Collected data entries

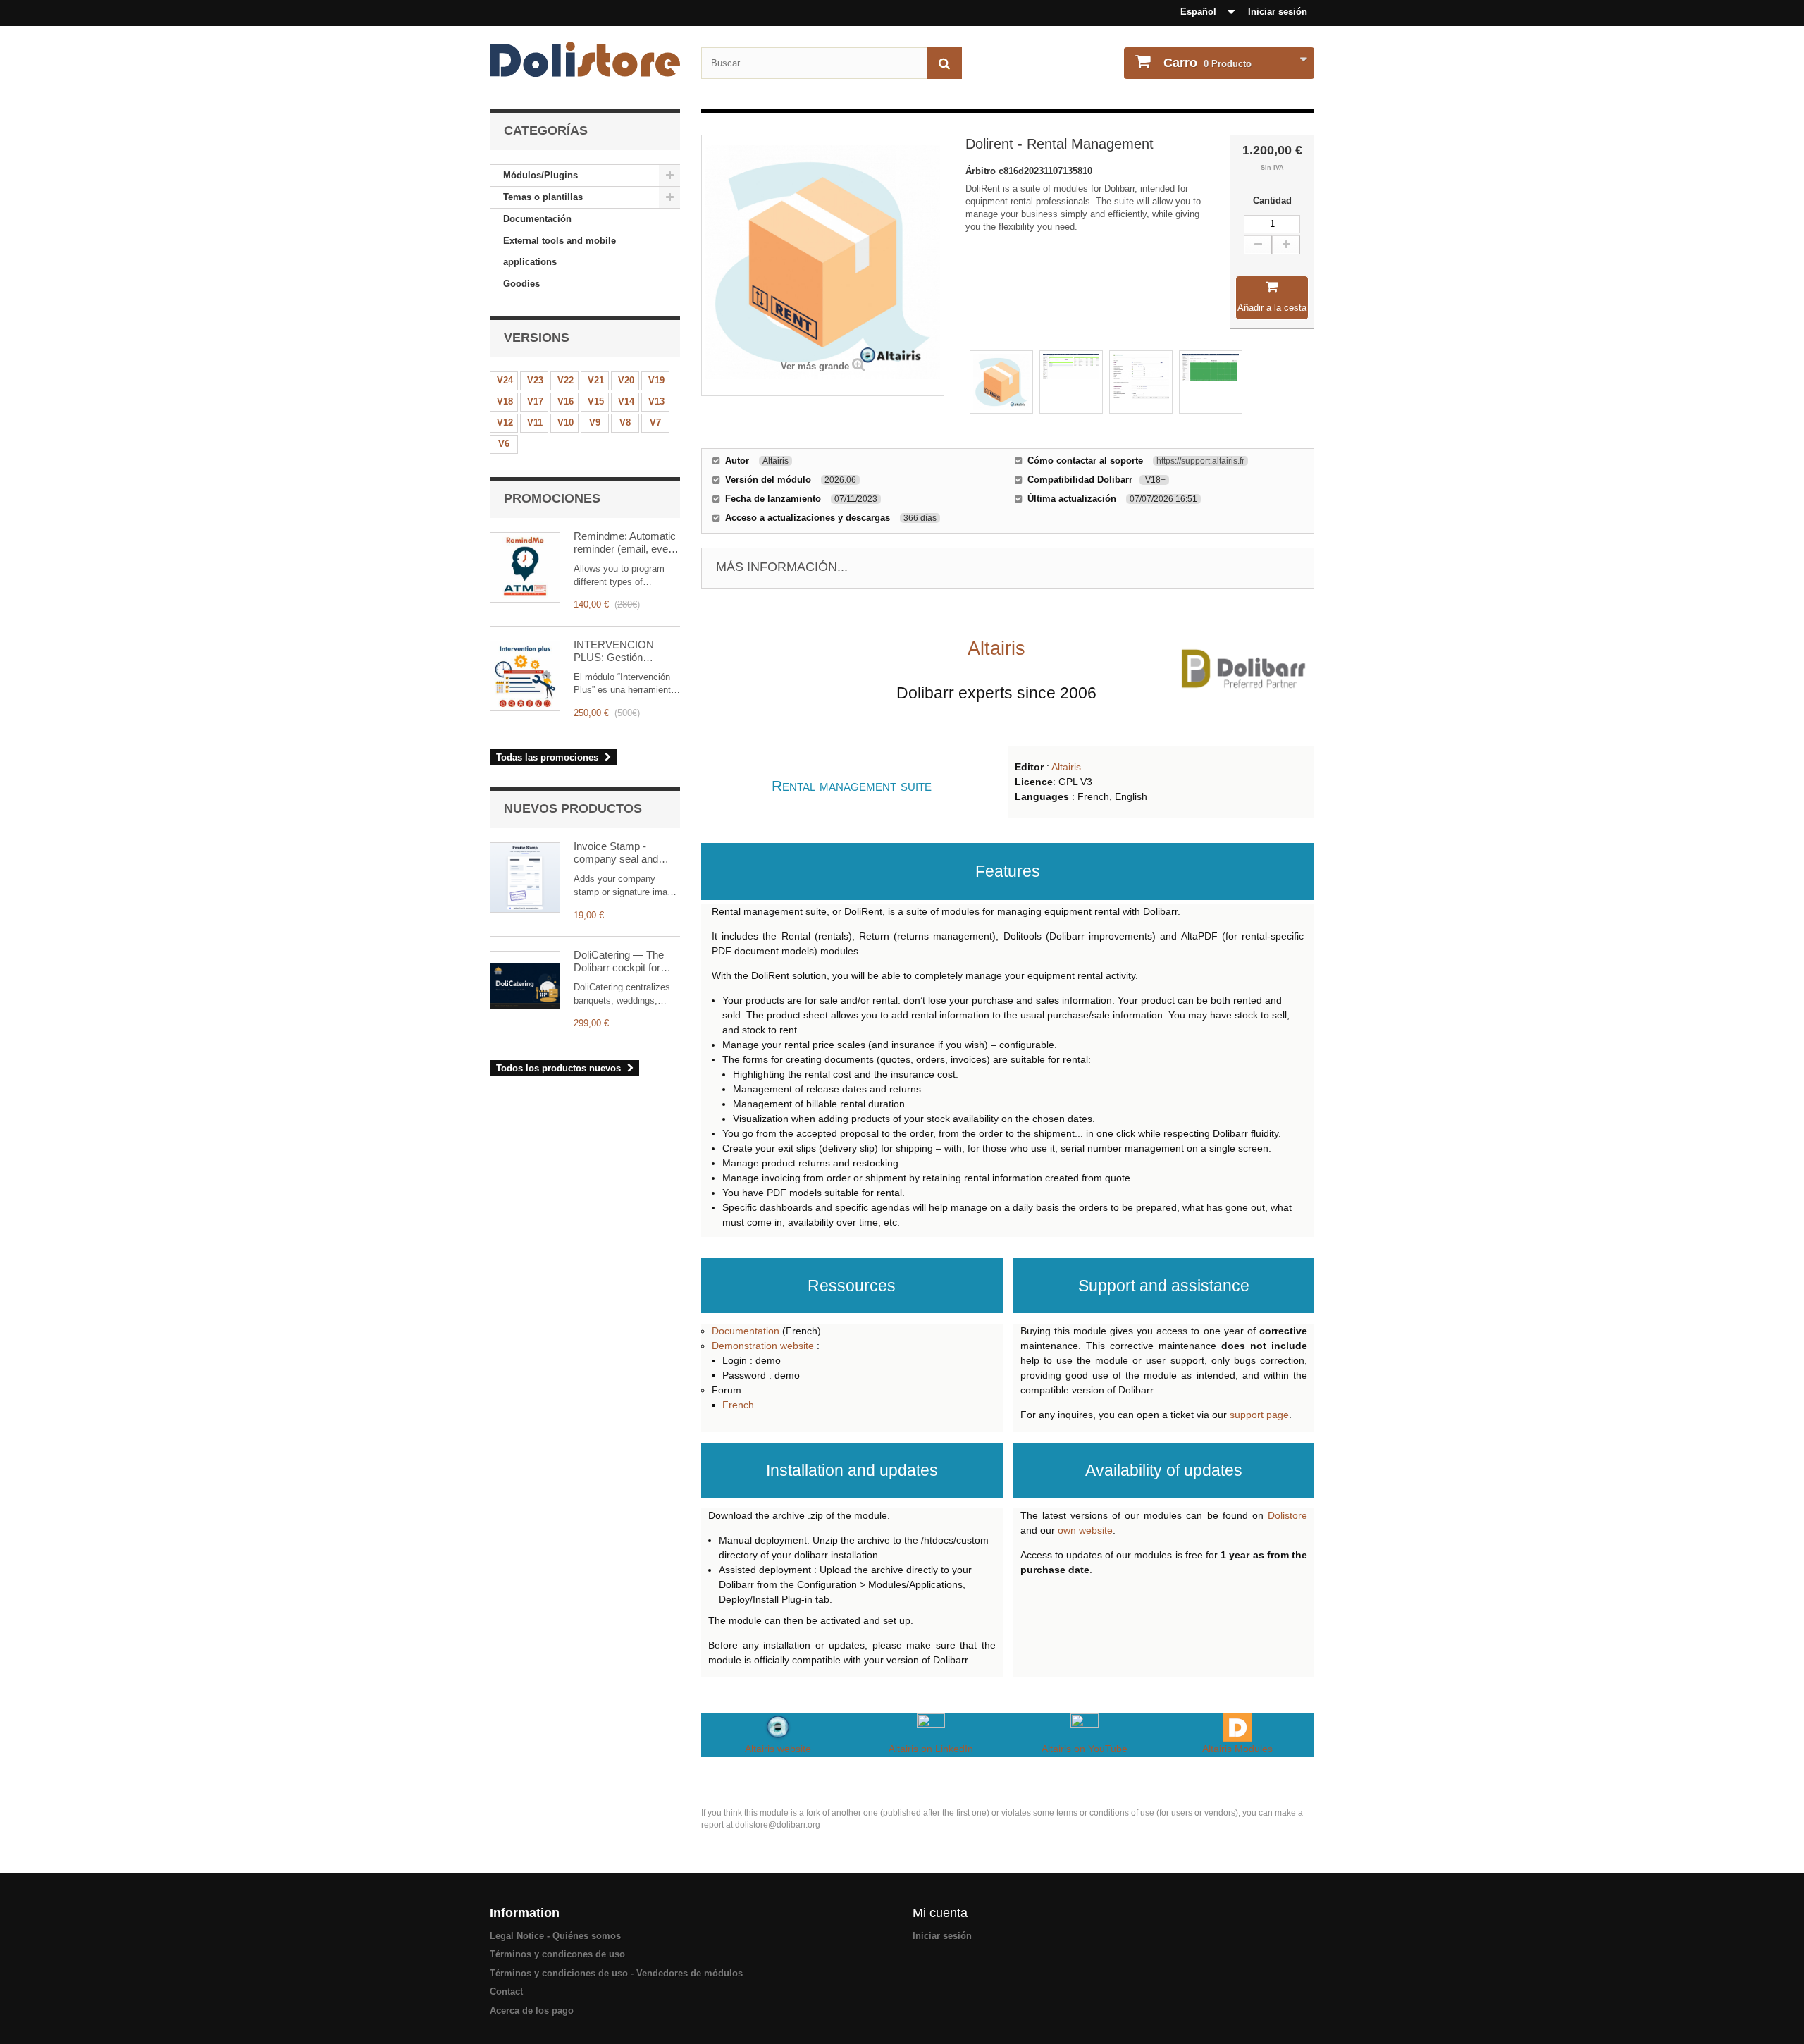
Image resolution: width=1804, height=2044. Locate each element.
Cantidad (1272, 200)
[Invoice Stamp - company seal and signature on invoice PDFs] (525, 877)
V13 (656, 401)
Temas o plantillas (543, 197)
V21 (596, 380)
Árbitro (982, 171)
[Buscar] (944, 63)
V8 (625, 422)
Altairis (1066, 766)
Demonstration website (763, 1345)
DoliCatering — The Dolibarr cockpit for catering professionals (624, 961)
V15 (596, 401)
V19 (656, 380)
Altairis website (778, 1748)
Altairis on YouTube (1085, 1748)
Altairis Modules (1237, 1748)
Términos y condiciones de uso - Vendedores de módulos (616, 1973)
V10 (565, 422)
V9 (594, 422)
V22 (565, 380)
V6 (503, 443)
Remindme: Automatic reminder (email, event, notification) (626, 542)
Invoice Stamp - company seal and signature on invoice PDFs (619, 853)
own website (1085, 1530)
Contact (506, 1991)
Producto (1207, 63)
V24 (505, 380)
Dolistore (1287, 1515)
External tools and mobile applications (559, 251)
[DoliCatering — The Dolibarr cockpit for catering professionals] (525, 986)
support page (1259, 1414)
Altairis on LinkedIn (931, 1748)
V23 (535, 380)
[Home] (585, 59)
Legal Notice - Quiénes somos (555, 1936)
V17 (535, 401)
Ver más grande (815, 366)
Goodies (521, 283)
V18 (505, 401)
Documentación (537, 219)
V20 (626, 380)
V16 (565, 401)
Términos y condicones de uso (557, 1954)
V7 (655, 422)
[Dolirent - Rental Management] (1001, 382)
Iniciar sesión (1277, 11)
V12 (505, 422)
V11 (535, 422)
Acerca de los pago (532, 2010)
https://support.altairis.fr (1200, 461)
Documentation (745, 1330)
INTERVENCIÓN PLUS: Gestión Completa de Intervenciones (614, 651)
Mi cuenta (940, 1913)
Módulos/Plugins (540, 175)
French (738, 1404)
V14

Task goal >>
Could you restate, word for word, every line from the one containing "Legal Notice - Quiénes somos (555, 1936)" through the last line of the records above, and nothing more?

Solution to this problem >>
Legal Notice - Quiénes somos (555, 1936)
V17 (535, 401)
Ver más grande (815, 366)
Goodies (521, 283)
V18 (505, 401)
Documentación (537, 219)
V20 (626, 380)
V16 (565, 401)
Términos y condicones de uso (557, 1954)
V7 (655, 422)
[Dolirent - Rental Management] (1001, 382)
Iniciar sesión (1277, 11)
V12 (505, 422)
V11 (535, 422)
Acerca de los pago (532, 2010)
https://support.altairis.fr (1200, 461)
Documentation (745, 1330)
INTERVENCIÓN PLUS: Gestión Completa de Intervenciones (614, 651)
Mi cuenta (940, 1913)
Módulos/Plugins (540, 175)
French (738, 1404)
V14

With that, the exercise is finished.